## Complete the following
**1.** Summarize the MSF repository case study in two sentences.
**2.** According to the MSF repository case study, why did MSF decide a hosted solution was the best choice?
**3.** Please turn the paragraph of the MSF repository case study that begins "Additional population of the repository" into a short bulleted list that keeps its main facts.
--- Page extract Enclosed Below ---
MSF wanted to make this research freely available, particularly for healthcare workers and policy makers in developing countries. We also wanted to strengthen our reputation as a medical organisation, and knew showcasing such a collection of scientific output would help accomplish this goal. Also, due to high staff turnover, a repository was needed to maintain the “institutional memory” of work produced by MSF.
MSF did not have the in-house capacity to create a repository, so we decided a hosted solution was the best choice.
Open Repository was an established company that had experience in setting up this kind of archive. They were recommended at an open access conference in London and their website displayed a number of other repositories that seemed to be similar to what we wanted to have. The staff were also very helpful in answering all of our questions about establishing the repository. Other benefits were that the design of the homepage and search patterns were customisable for our purposes.
From the experience of other institutes, we knew that populating the repository from PubMed would be very easy. A recent new feature of Open Repository to “View Statistics” allows us to see which individual articles are being downloaded, how many and from where, which is a big benefit to us.
The repository administration team encourages MSF authors to publish in open access journals wherever possible. However, due to the wide range of subjects, some articles are published within subscription journals.
Additional population of the repository has been very easy with requested PubMed feeds implemented for us by Open Repository. At MSF, the process of uploading content is predominantly done by 3 or 4 people who have uploading privileges, as the decision was made to manage the repository centrally. This is because MSF has a number of authors who have only published a few papers and so are not facile with the repository. To ensure recent publications are in our repository, we regularly check with all MSF sections, as well as check PubMed for MSF affiliation.
The MSF repository has been received extremely well, both internally and externally. The medical departments within MSF have all contributed to the repository and the research staff are pleased to see their work showcased in this way.
Outside organisations have also made favourable comments, predominantly surprised at MSF’s considerable output given we are an organisation not known for research. Most importantly, it has made MSF research and experience available to health workers and policy makers in developing countries free of charge. The success of this is reflected in the “View Statistics” box which shows an average of an impressive 5,000 downloads in the last 6 months, with many from developing countries in Africa, Asia and South America.
We hope to make it more interactive for the epidemiologists and researchers within MSF. There are plans to have a specific chat/sharing section for them alongside the repository.
--- End of Enclosed Page extract ---
--- Available data Enclosed Below ---
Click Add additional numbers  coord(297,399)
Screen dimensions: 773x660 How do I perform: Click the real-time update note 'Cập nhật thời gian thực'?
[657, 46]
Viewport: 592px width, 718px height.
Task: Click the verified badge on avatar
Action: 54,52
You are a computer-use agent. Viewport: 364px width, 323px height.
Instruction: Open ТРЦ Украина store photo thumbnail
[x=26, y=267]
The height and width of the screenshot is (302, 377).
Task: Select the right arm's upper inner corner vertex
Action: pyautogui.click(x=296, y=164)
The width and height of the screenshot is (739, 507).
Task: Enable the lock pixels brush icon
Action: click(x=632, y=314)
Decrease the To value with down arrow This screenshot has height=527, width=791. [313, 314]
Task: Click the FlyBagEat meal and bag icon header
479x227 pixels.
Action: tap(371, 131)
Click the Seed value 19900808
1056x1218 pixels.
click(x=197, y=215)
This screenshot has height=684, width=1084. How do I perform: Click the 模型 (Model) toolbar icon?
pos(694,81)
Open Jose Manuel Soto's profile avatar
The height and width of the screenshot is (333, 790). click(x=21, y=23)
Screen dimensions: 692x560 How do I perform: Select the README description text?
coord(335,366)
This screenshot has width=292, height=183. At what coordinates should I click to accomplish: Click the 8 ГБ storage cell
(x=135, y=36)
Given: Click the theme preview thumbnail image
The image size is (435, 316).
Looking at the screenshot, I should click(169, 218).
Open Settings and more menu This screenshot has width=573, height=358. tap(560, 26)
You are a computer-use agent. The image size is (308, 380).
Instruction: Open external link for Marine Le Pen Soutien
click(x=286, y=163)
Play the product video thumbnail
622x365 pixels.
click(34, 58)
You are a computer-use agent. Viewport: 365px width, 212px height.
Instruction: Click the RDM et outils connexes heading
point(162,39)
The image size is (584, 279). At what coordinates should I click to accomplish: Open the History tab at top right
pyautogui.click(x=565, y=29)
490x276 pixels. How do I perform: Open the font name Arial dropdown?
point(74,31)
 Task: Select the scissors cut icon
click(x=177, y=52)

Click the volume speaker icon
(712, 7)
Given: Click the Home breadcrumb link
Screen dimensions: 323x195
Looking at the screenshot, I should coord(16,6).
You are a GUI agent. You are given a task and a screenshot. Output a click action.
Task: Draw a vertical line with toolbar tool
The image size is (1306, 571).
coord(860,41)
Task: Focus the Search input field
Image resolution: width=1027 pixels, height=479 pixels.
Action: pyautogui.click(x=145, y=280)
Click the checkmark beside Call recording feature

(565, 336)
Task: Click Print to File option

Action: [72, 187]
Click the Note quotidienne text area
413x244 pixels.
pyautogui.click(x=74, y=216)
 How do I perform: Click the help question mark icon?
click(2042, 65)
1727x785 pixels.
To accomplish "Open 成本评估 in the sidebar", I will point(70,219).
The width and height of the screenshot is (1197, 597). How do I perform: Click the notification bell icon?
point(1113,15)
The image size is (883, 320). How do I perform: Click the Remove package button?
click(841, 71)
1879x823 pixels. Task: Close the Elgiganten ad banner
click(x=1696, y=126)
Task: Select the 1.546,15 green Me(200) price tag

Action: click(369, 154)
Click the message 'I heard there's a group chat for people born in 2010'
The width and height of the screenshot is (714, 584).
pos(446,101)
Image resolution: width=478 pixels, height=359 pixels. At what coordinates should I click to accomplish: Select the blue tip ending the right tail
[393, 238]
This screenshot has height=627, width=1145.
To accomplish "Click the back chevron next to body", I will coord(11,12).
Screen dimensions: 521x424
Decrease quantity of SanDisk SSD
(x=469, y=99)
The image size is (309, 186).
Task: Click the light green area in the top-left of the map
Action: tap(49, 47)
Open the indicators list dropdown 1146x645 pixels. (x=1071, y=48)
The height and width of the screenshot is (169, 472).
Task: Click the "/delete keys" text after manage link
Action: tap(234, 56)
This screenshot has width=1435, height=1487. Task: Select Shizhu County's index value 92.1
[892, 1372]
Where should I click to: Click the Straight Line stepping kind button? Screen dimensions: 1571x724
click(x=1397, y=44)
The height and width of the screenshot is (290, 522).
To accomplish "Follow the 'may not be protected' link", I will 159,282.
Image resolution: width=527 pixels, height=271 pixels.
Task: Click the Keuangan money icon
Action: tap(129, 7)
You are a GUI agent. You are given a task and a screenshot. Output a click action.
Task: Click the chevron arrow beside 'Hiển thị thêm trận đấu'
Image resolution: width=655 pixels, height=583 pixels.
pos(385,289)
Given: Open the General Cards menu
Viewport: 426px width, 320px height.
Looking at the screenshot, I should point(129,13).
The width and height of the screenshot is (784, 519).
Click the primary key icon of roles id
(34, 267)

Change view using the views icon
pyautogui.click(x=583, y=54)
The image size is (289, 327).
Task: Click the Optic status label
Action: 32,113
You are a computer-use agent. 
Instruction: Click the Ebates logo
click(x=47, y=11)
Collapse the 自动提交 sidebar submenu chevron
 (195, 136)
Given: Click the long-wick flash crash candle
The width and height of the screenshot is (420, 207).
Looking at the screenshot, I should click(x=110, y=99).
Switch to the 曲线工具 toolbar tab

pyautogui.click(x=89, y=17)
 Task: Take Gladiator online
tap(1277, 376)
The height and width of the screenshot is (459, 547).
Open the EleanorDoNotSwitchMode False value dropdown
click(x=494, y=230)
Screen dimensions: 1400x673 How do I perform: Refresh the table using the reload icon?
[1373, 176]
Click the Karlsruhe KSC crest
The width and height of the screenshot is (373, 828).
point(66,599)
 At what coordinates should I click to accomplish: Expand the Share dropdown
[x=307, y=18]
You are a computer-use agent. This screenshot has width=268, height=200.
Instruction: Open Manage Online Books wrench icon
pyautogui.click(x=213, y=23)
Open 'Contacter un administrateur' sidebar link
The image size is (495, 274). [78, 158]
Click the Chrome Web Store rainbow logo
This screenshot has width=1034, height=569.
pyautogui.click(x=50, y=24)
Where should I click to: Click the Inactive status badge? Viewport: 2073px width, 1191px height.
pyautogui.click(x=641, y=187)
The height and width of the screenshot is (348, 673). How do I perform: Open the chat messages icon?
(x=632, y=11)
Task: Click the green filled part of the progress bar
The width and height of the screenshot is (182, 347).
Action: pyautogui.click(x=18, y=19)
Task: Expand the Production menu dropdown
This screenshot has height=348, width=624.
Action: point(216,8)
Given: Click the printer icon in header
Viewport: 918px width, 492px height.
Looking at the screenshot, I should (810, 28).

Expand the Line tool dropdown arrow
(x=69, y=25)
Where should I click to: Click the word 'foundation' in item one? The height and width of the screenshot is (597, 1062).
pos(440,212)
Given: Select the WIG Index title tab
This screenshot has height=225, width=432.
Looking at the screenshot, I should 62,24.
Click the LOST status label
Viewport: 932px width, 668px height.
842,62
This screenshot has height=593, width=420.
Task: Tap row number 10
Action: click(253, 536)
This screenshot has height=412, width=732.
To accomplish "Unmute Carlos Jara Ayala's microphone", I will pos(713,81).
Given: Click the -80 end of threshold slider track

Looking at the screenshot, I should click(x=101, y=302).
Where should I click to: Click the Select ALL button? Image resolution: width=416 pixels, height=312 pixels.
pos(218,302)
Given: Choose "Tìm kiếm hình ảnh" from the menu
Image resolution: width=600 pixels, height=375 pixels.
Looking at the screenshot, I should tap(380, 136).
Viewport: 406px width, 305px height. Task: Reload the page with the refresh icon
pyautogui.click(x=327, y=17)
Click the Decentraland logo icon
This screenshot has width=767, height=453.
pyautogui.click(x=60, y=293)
--- End of Enclosed Available data ---
## Answers in order
**1.** MSF set up a repository through Open Repository to make its research freely available, particularly to healthcare workers and policy makers in developing countries, to strengthen its reputation as a medical organisation, and to keep its institutional memory. The repository has been received extremely well inside and outside MSF, averaging 5,000 downloads in the last 6 months, with many from developing countries in Africa, Asia and South America.

**2.** MSF did not have the in-house capacity to create a repository.

**3.**
- PubMed feeds that MSF requested, implemented by Open Repository, make additional population easy.
- Uploading is managed centrally, mostly by 3 or 4 people with uploading privileges.
- This is because many MSF authors have published only a few papers and are not facile with the repository.
- To include recent publications, MSF regularly checks with all its sections and checks PubMed for MSF affiliation.